Emperor of the Yuan · Khagan of the Mongols

1281 – 1311

Born
1281
Died
1311
Reign
1307 – 1311
House
Yuan

Biography

Külüg Khan, known in Chinese sources by his temple name Wuzong and personally as Khayishan, owed his throne to an army and a brother. Born in 1281, he was a son of Darmabala and Dagi of the Khunggirad, a grandson of Kublai Khan's designated heir Zhenjin, and a great-grandson of Kublai himself. As a young man he was sent to Mongolia, where he spent years commanding Yuan forces against the rival Mongol power of Kaidu, ruler of the Ögedeid domains in Central Asia; Kaidu's death after fighting in 1301 ended the most serious threat to Yuan authority in the steppe.

The succession crisis of 1307 made him emperor. Temür Khan, Kublai's successor, died in February of that year without a surviving son, and his widow Bulugan moved to install Ananda, a Muslim prince of the Tangut appanage. Khayishan's younger brother Ayurbarwada and their mother Dagi forestalled the plan with a coup in the capital, Dadu, arresting and later executing Ananda and his supporters. Khayishan then arrived from Mongolia at the head of his troops and took the throne at Shangdu in June 1307. The brothers reached a formal understanding: Ayurbarwada became heir apparent, on the agreement that the succession would afterward return to Khayishan's sons, alternating between the two lines.

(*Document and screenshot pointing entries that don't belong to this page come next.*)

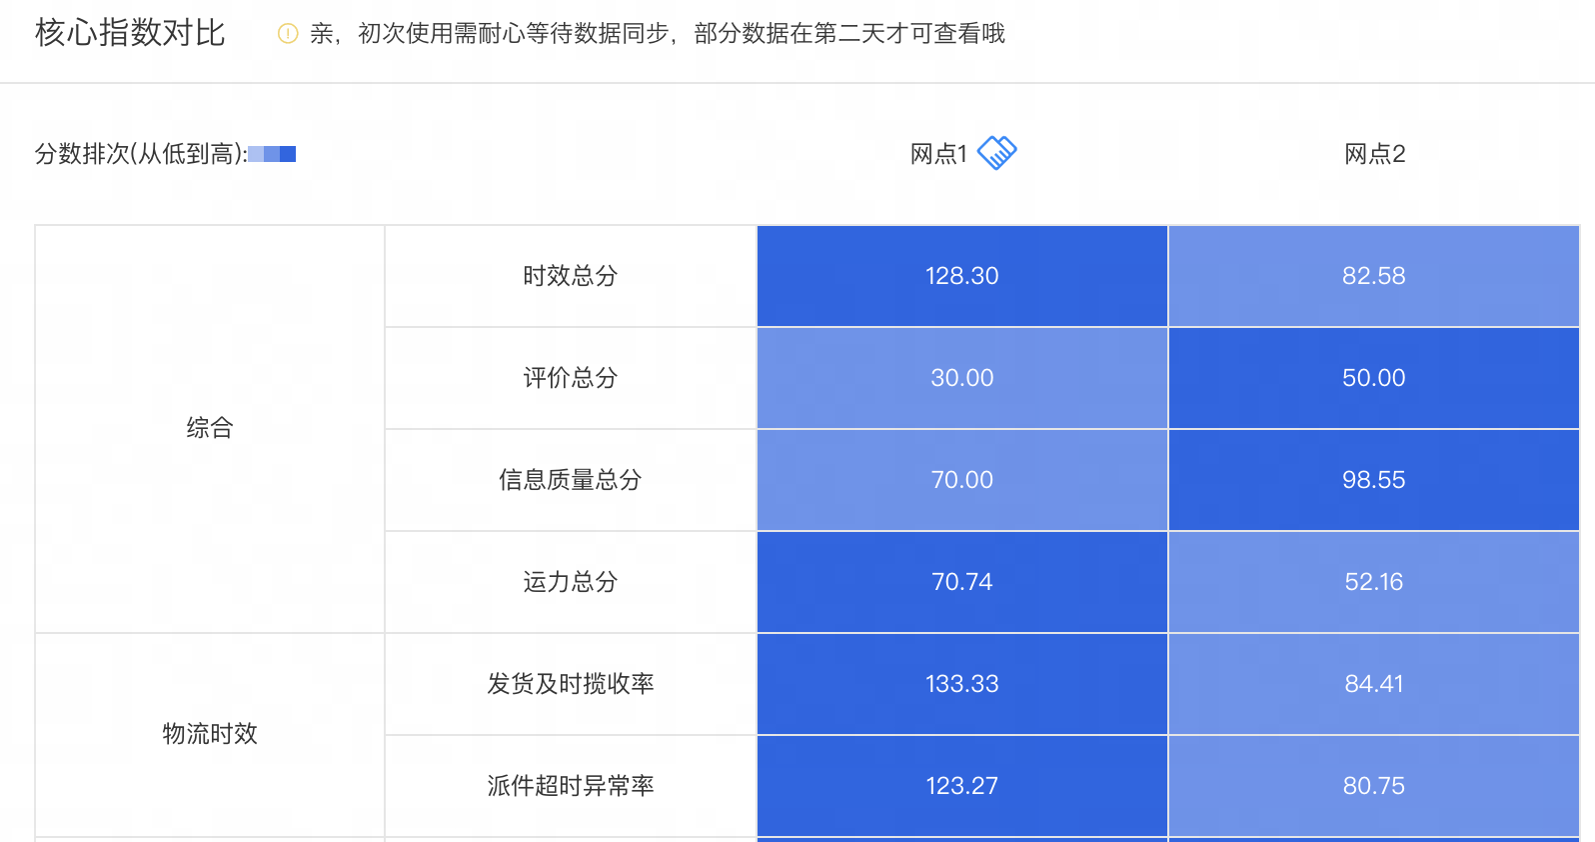Click the handshake icon next to 网点1
This screenshot has width=1595, height=842.
pyautogui.click(x=996, y=153)
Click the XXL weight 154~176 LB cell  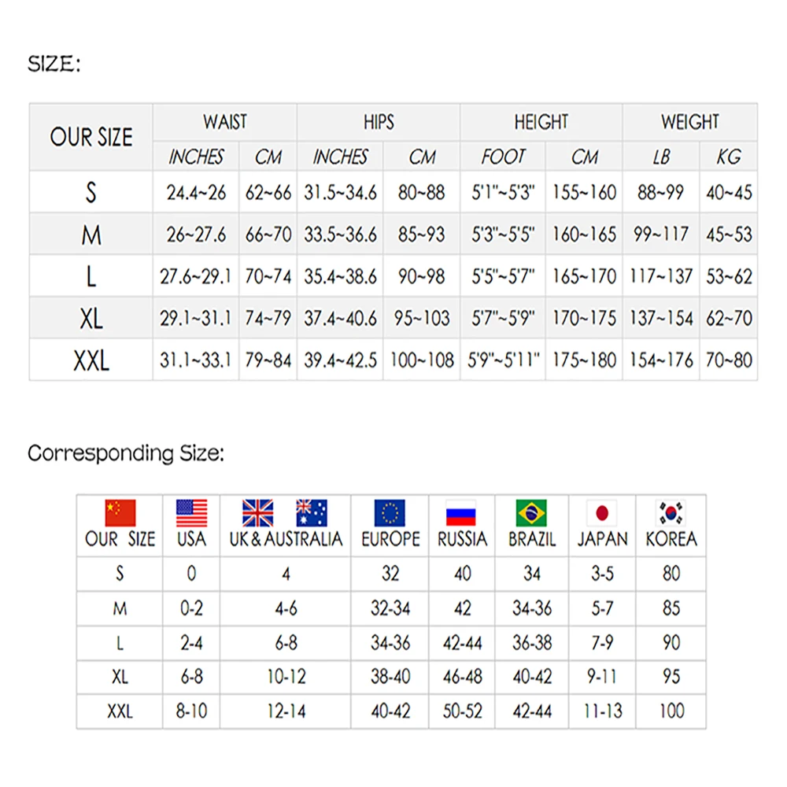(661, 361)
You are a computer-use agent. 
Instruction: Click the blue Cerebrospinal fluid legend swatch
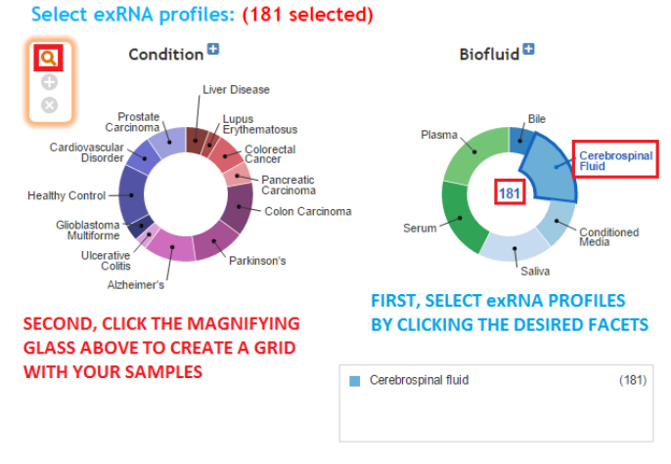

His reign was brief and expensive. Külüg Khan rewarded his steppe commanders and the imperial clan with lavish grants, expanded the nobility, and multiplied government offices, straining a treasury already burdened. His administration issued a new and quickly devalued paper currency and undertook major construction, including a new city, Zhongdu, between Dadu and Shangdu. He patronized Buddhism generously, and in 1308 elevated the Confucian thinker Mencius's honors while showing little of his brother's interest in Chinese literati government.

Külüg Khan died in 1311, about thirty years old, and Ayurbarwada succeeded him as agreed. The compact between the lines, however, did not hold: Ayurbarwada's heirs displaced Khayishan's sons Khoshila and Tugh Temür, who were sidelined and exiled. Both eventually reached the throne in the violent successions of 1328–1329, so that the dynasty's later emperors all descended from Külüg Khan. His four-year reign exemplified the tension between steppe military politics and Chinese-style administration that ran through the Yuan dynasty.